The specialty of obstetrics pioneered application of ultrasonography to clinical practice in the 1950s and subsequently was the driving force behind the major advances in medical ultrasound technology (Campbell, 2013). Utrasonography has transformed the care in pregnancy as well as how pregnancy is conceptualised and experienced by women (Gammeltoft, 2007). When asked to name three leading improvements in obstetrics and gynaecology in the 20th century, a former President of the Royal College of Obstetricians and Gynaecologists, replied, ‘Ultrasound, ultrasound and ultrasound’ (Campbell, 2013). This article discusses current and potential applications of ultrasound in the antenatal period, along with different models of integrating and delivering ultrasound services together with the increasing role of midwives in the context of recent advances.

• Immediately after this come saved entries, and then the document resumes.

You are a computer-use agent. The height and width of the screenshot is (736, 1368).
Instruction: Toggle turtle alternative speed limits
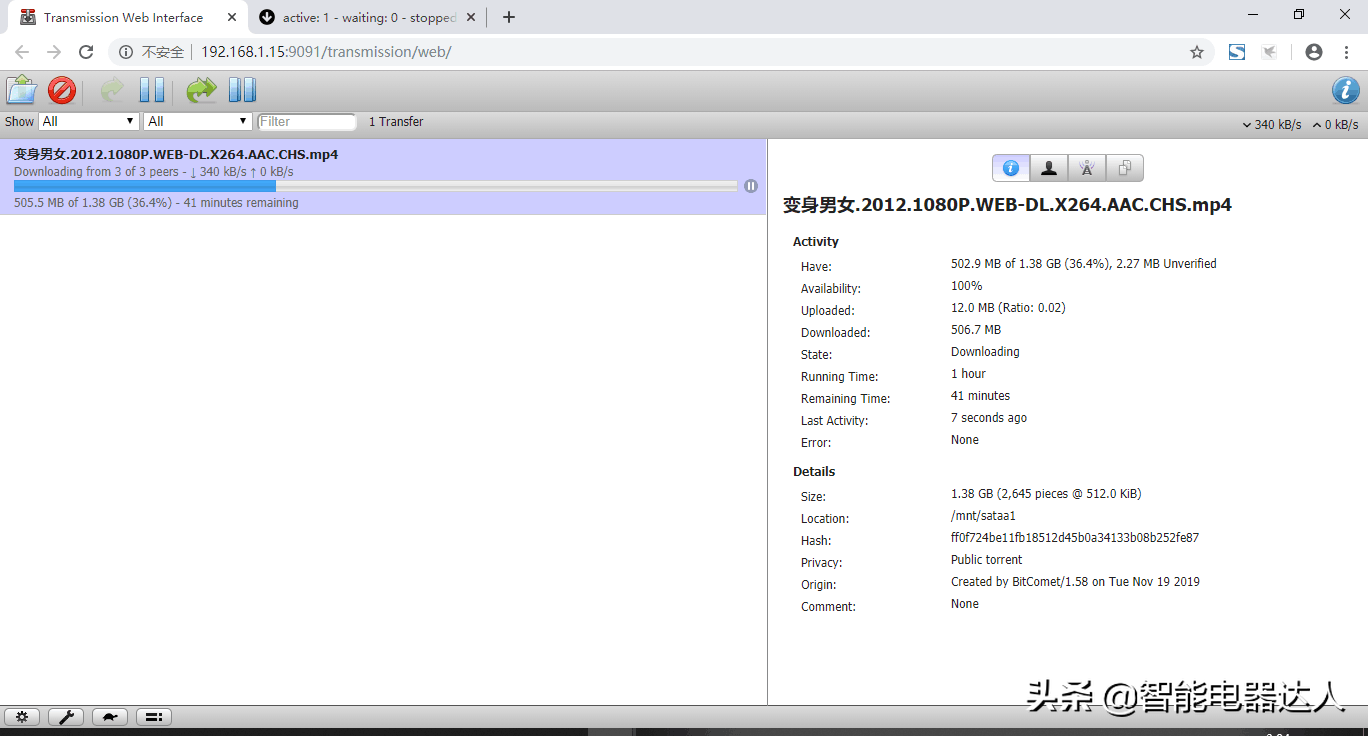[110, 716]
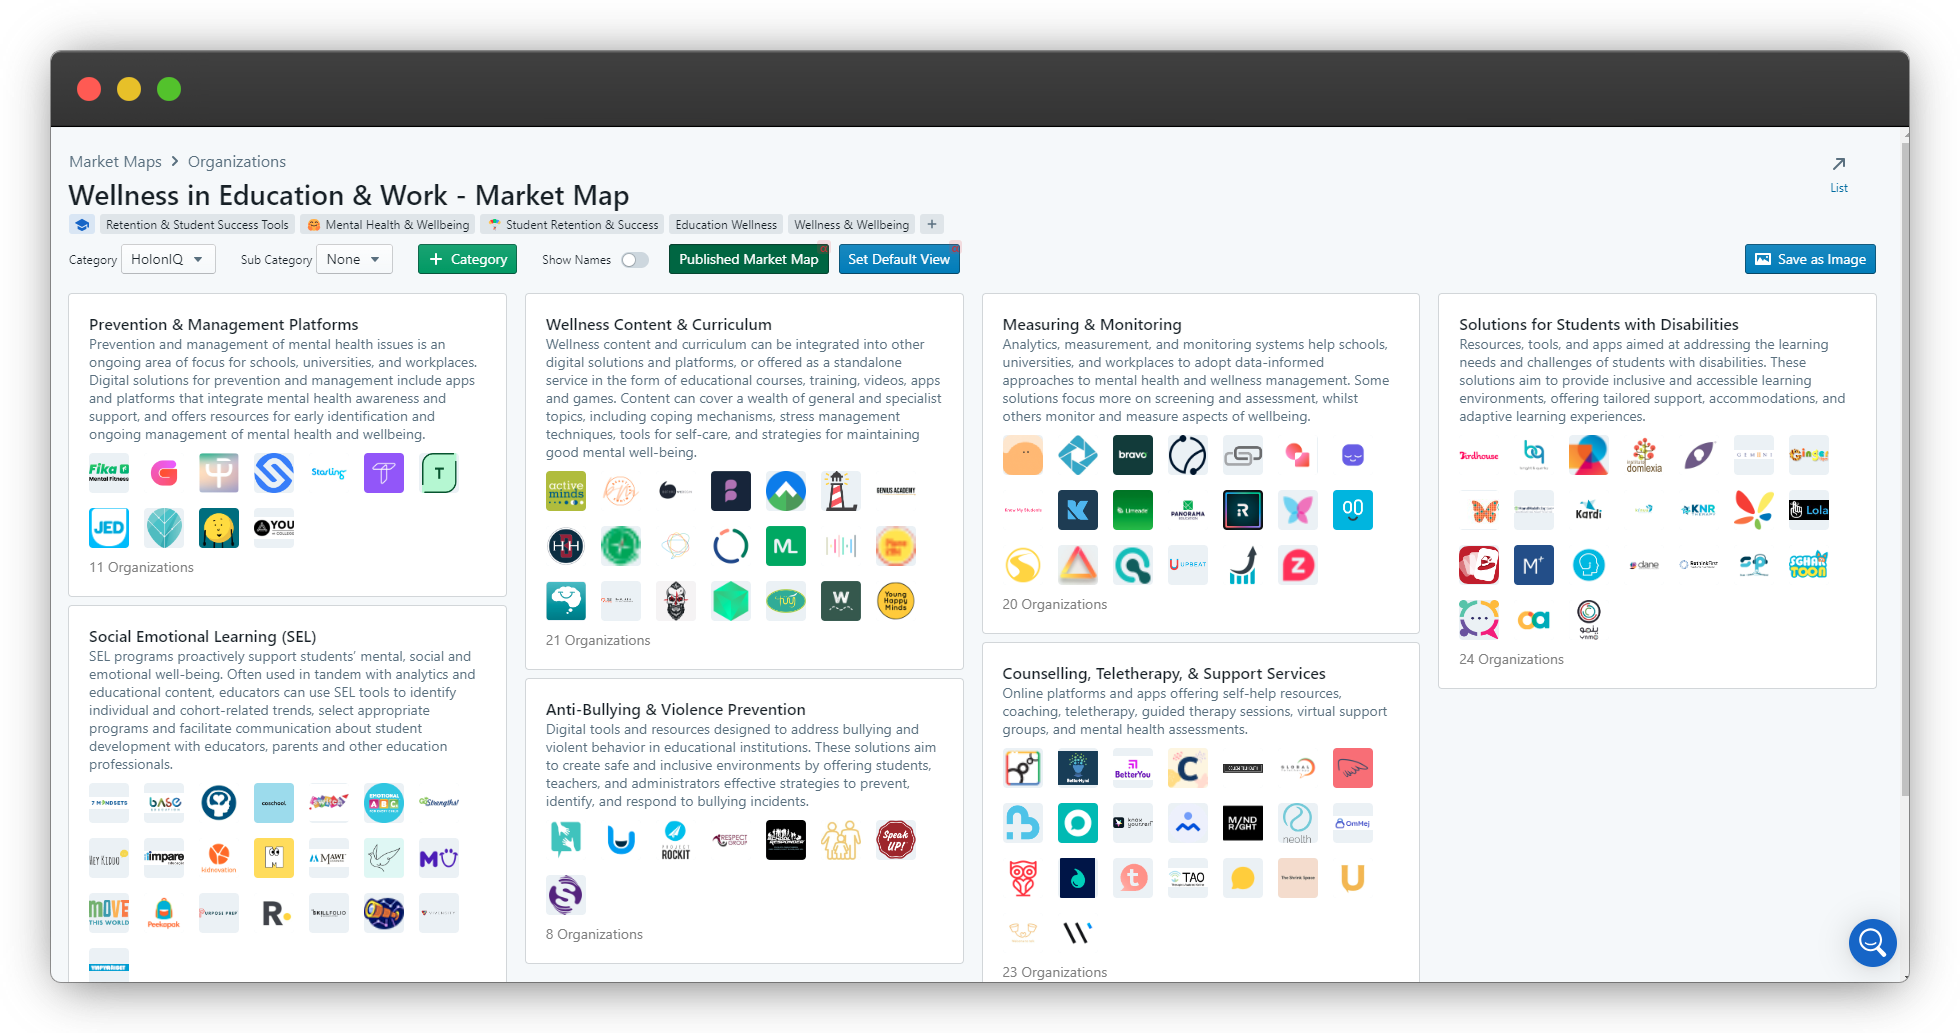Add a new tag with plus button
The height and width of the screenshot is (1033, 1960).
(932, 225)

Obstetrician Ian Donald from Glasgow is credited to have designed and used the first practical ultrasound machine in clinical practice in 1958 (Campbell, 2013) (Figure 1). Since then, rapid progress has occurred in ultrasound technology from static to real-time scanners using grey scale high resolution imaging. Doppler technology was incorporated with colour, power and pulse wave imaging. Current high-specification ultrasound scan machines (HSUM) generally include colour/power Doppler, 3D imaging and advanced software for several medical/obstetric applications (Figure 2). Ultrasound delivers no ionising radiation and hence is safe to the smallest embryo with standard usage. Moreover, it is significantly less expensive than comparable imaging technologies like computed tomography (CT) or magnetic resonance imaging (MRI). Furthermore, HSUMs are small enough to house in small clinic rooms. However, the operator has a greater degree of control, making ultrasonography more operator dependent than other forms of imaging. This clearly has implications for education, training, qualification and quality control. A minimum of a combined screening scan (11–14 weeks) and a fetal anomaly scan (18–20 weeks) are now part of routine antenatal care.